- _DIRECTIONS FOR THIS TASK_
Copy the result of filtering the entries below for lines that include the string "computer".

:: MATERIAL FOR THIS EXERCISE ::

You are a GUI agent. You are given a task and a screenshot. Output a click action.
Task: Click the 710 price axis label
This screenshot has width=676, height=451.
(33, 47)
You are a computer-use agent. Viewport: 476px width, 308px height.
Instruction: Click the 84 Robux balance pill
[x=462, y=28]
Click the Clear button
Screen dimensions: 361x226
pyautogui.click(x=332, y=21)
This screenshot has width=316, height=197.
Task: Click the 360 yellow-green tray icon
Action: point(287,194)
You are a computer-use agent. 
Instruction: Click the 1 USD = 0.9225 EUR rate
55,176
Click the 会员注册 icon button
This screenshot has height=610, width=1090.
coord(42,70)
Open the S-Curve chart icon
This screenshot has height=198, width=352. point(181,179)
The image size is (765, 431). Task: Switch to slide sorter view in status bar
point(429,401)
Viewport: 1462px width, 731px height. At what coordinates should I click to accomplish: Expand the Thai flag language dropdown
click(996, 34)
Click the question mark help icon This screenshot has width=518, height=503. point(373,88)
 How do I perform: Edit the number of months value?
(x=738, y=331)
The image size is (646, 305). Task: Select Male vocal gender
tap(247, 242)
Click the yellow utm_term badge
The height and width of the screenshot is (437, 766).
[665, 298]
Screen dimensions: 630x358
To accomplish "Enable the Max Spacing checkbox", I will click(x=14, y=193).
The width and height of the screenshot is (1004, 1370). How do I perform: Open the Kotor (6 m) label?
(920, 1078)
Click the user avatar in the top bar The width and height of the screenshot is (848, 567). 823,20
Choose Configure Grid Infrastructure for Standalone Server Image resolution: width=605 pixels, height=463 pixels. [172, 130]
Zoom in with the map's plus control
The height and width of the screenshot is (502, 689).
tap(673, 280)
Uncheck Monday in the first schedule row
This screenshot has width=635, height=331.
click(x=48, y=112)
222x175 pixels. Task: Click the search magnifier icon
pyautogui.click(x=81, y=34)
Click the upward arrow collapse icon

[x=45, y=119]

:::

- _YOUR SOLUTION_
You are a computer-use agent. Viewport: 476px width, 308px height.
You are a computer-use agent. 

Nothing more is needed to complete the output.